+++ SUPPLIED ENTRIES +++
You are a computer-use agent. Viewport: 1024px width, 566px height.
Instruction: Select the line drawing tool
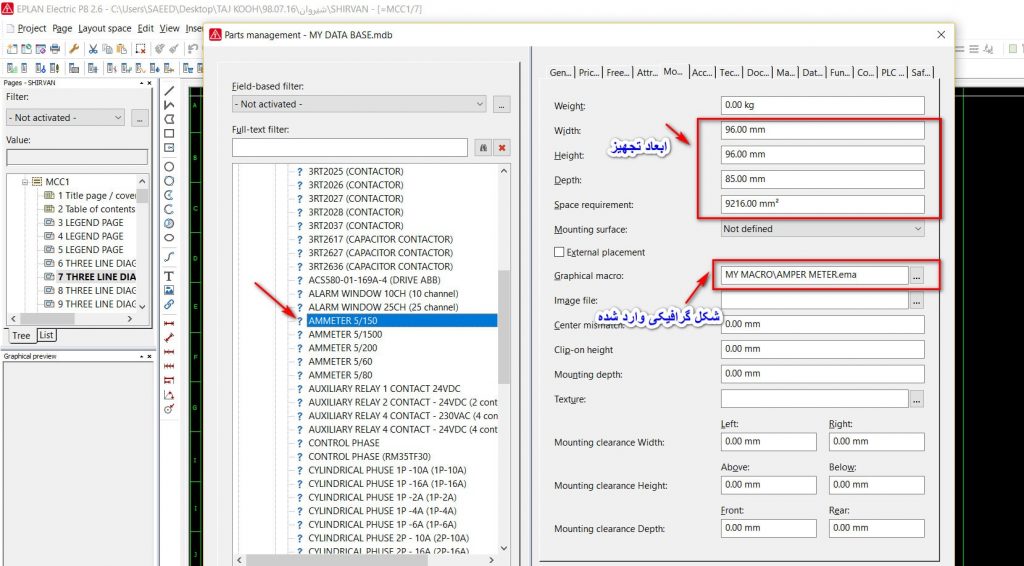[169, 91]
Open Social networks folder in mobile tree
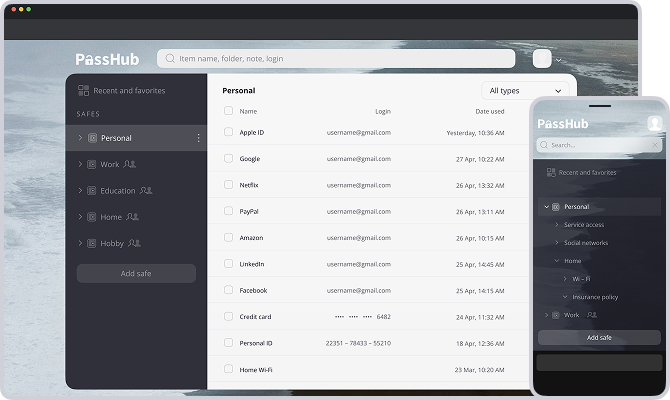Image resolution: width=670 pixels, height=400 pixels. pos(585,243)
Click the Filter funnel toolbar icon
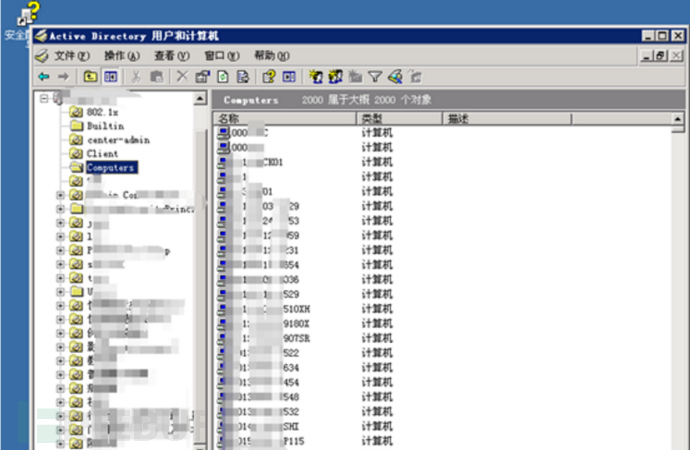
+++
* [WORK ORDER] All of the material above is to be retyped exactly, with no pictures included.

* [EXERCISE RESULT]
You are a computer-use agent. Viewport: 1024px width, 566px height.
Instruction: Select the line drawing tool
[169, 91]
Open Social networks folder in mobile tree
Image resolution: width=670 pixels, height=400 pixels. pos(585,243)
Click the Filter funnel toolbar icon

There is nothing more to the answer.